* _What the exercise asks_
Reproduce every entry below verbatim, keeping each line intact and in its original order.

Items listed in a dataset

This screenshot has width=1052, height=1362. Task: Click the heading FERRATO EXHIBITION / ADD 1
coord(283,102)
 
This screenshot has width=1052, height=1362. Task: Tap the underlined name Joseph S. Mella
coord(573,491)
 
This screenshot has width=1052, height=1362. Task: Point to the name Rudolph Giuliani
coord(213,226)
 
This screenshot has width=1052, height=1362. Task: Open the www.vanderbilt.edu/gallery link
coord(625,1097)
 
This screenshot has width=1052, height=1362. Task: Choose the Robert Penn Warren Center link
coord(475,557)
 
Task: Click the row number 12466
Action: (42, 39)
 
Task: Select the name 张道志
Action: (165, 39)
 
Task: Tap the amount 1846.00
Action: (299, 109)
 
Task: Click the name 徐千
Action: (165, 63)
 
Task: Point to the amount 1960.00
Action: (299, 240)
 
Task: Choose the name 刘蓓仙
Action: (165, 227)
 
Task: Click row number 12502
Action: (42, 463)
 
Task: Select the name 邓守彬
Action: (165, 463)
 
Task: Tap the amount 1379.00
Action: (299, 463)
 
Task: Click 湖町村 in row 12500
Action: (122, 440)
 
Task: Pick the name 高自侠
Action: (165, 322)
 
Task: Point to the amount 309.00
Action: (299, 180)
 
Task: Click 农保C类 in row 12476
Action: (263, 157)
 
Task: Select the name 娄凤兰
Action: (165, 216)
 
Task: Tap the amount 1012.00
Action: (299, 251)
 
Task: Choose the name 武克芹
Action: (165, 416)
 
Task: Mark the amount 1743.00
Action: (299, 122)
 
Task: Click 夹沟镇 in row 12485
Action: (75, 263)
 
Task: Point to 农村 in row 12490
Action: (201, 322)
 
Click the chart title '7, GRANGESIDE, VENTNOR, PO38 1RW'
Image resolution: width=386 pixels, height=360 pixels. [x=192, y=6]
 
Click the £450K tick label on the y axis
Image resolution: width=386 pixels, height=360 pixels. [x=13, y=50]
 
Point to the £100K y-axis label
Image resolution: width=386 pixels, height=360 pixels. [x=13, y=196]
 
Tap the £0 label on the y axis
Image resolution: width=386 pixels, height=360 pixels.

* _Reply to the exercise_
This screenshot has width=1052, height=1362. Task: Click the heading FERRATO EXHIBITION / ADD 1
coord(283,102)
 
This screenshot has width=1052, height=1362. Task: Tap the underlined name Joseph S. Mella
coord(573,491)
 
This screenshot has width=1052, height=1362. Task: Point to the name Rudolph Giuliani
coord(213,226)
 
This screenshot has width=1052, height=1362. Task: Open the www.vanderbilt.edu/gallery link
coord(625,1097)
 
This screenshot has width=1052, height=1362. Task: Choose the Robert Penn Warren Center link
coord(475,557)
 
Task: Click the row number 12466
Action: (42, 39)
 
Task: Select the name 张道志
Action: (165, 39)
 
Task: Tap the amount 1846.00
Action: (299, 109)
 
Task: Click the name 徐千
Action: (165, 63)
 
Task: Point to the amount 1960.00
Action: (299, 240)
 
Task: Choose the name 刘蓓仙
Action: (165, 227)
 
Task: Click row number 12502
Action: (42, 463)
 
Task: Select the name 邓守彬
Action: (165, 463)
 
Task: Tap the amount 1379.00
Action: (299, 463)
 
Task: Click 湖町村 in row 12500
Action: (122, 440)
 
Task: Pick the name 高自侠
Action: (165, 322)
 
Task: Point to the amount 309.00
Action: (299, 180)
 
Task: Click 农保C类 in row 12476
Action: (263, 157)
 
Task: Select the name 娄凤兰
Action: (165, 216)
 
Task: Tap the amount 1012.00
Action: (299, 251)
 
Task: Choose the name 武克芹
Action: (165, 416)
 
Task: Mark the amount 1743.00
Action: (299, 122)
 
Task: Click 夹沟镇 in row 12485
Action: (75, 263)
 
Task: Point to 农村 in row 12490
Action: (201, 322)
 
Click the chart title '7, GRANGESIDE, VENTNOR, PO38 1RW'
Image resolution: width=386 pixels, height=360 pixels. [x=192, y=6]
 
Click the £450K tick label on the y axis
Image resolution: width=386 pixels, height=360 pixels. [x=13, y=50]
 
Point to the £100K y-axis label
Image resolution: width=386 pixels, height=360 pixels. [x=13, y=196]
 
Tap the £0 label on the y axis
Image resolution: width=386 pixels, height=360 pixels.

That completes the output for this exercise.